##### Приведённый текст #####
Вместе с тем затяжные религиозно-политические войны (1562-1594) между католиками и протестантами привели к глубокому общественному кризису, сказавшемуся и на поэзии. Гуманистические идеалы либо обеднялись, утрачивали вселенский и гражданский характер, приобретали своеобразную камерность (как это случилось в творчестве ряда видных придворных поэтов - Филиппа Депорта (1546-1600), Жана Берто (1552-1611), Жака Дю Перрона (1556-1618), либо из предмета энтузиастического утверждения превращались в предмет “изображения”, эстетической “игры”. Такая рефлектирующая игра с ренессансной топикой в конце канцер привела к возникновению литературного направления маньеризма, черты которого заметны уже у Ронсара.

С другой стороны, в творчество таких авторов, как Р. Гарнье или Т. А. д'Обинье, начинают проникать мотивы тревоги и сомнения в античном гармоническом идеале, который стремилась выработать ренессансная культура предшествующего периода. В лирике Жана Спонда (1557 - ок. 1595) большое место занимают мрачные размышления о зле, царящем в мире, о бренности человека и непостоянстве его удела. Происходят изменения и в жанровой области: интимная элегия вступает в соперничество с витийственной одой, героическая поэма постепенно утрачивает популярность, готовится почва для возникновения прозаического романа. Лирика в целом внутренне перестраивается, в нее проникает барочное мироощущение, основанное на причудливом столкновении и сопряжении контрастных мотивов, идей и переживаний. В драматургии, наряду с классическими жанрами трагедии и комедии, на первый план все больше выдвигается трагикомедия.
##### Материал #####
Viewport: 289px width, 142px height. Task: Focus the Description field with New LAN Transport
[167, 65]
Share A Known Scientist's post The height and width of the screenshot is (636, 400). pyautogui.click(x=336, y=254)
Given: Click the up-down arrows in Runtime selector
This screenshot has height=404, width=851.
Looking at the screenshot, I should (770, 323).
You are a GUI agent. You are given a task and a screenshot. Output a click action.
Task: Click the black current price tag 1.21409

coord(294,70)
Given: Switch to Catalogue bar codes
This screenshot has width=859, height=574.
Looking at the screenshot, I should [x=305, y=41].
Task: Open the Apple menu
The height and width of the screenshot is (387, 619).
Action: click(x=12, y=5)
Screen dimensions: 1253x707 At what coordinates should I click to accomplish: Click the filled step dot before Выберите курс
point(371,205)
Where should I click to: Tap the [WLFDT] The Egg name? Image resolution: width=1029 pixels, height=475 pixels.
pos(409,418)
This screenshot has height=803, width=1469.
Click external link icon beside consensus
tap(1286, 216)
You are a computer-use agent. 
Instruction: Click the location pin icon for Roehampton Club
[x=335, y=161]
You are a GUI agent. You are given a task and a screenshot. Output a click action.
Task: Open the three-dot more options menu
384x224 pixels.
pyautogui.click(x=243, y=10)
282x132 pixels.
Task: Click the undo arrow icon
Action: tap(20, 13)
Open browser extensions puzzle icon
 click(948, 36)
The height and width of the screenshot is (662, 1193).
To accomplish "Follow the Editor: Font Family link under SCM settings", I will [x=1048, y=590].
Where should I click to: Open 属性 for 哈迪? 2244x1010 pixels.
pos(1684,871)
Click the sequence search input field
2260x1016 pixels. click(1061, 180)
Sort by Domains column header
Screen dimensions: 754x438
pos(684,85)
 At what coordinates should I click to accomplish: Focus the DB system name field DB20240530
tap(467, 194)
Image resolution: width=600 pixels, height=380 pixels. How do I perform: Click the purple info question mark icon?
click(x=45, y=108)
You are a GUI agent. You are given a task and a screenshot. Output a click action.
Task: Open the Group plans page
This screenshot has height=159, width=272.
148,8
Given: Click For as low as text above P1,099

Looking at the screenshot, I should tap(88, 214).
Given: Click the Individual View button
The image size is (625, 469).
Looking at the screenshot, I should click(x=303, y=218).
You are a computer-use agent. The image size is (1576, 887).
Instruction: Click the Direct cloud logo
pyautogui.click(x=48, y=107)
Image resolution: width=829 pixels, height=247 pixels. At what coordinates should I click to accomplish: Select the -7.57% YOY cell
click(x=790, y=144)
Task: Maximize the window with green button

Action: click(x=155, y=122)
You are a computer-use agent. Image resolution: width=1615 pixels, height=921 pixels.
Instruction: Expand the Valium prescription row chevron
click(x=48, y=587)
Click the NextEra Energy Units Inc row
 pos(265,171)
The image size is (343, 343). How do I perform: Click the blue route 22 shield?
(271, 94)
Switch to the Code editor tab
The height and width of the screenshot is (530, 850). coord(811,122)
#####
Письменное задание 1
Перескажите короче абзац приведённого текста, начинающийся словами «С другой стороны». Сохраните его основные факты.
Письменное задание 2
Какой жанр драматургии, согласно приведённому тексту, всё больше выдвигается на первый план наряду с трагедией и комедией?
Письменное задание 3
Перепишите из приведённого текста без изменений отрывок от слов «Вместе с тем» до слов «уже у Ронсара.».

Решение упражнения 1
В творчество Р. Гарнье и Т. А. д'Обинье проникают тревога и сомнение в античном гармоническом идеале ренессансной культуры. В лирике Жана Спонда (1557 – ок. 1595) много мрачных размышлений о мировом зле, бренности человека и непостоянстве его удела. Меняются жанры: интимная элегия соперничает с витийственной одой, героическая поэма теряет популярность, готовится почва для прозаического романа. В лирику проникает барочное мироощущение, построенное на столкновении и сопряжении контрастных мотивов, идей и переживаний. В драматургии наряду с трагедией и комедией всё больше выдвигается трагикомедия.

Решение упражнения 2
Трагикомедия.

Решение упражнения 3
Вместе с тем затяжные религиозно-политические войны (1562-1594) между католиками и протестантами привели к глубокому общественному кризису, сказавшемуся и на поэзии. Гуманистические идеалы либо обеднялись, утрачивали вселенский и гражданский характер, приобретали своеобразную камерность (как это случилось в творчестве ряда видных придворных поэтов - Филиппа Депорта (1546-1600), Жана Берто (1552-1611), Жака Дю Перрона (1556-1618), либо из предмета энтузиастического утверждения превращались в предмет “изображения”, эстетической “игры”. Такая рефлектирующая игра с ренессансной топикой в конце канцер привела к возникновению литературного направления маньеризма, черты которого заметны уже у Ронсара.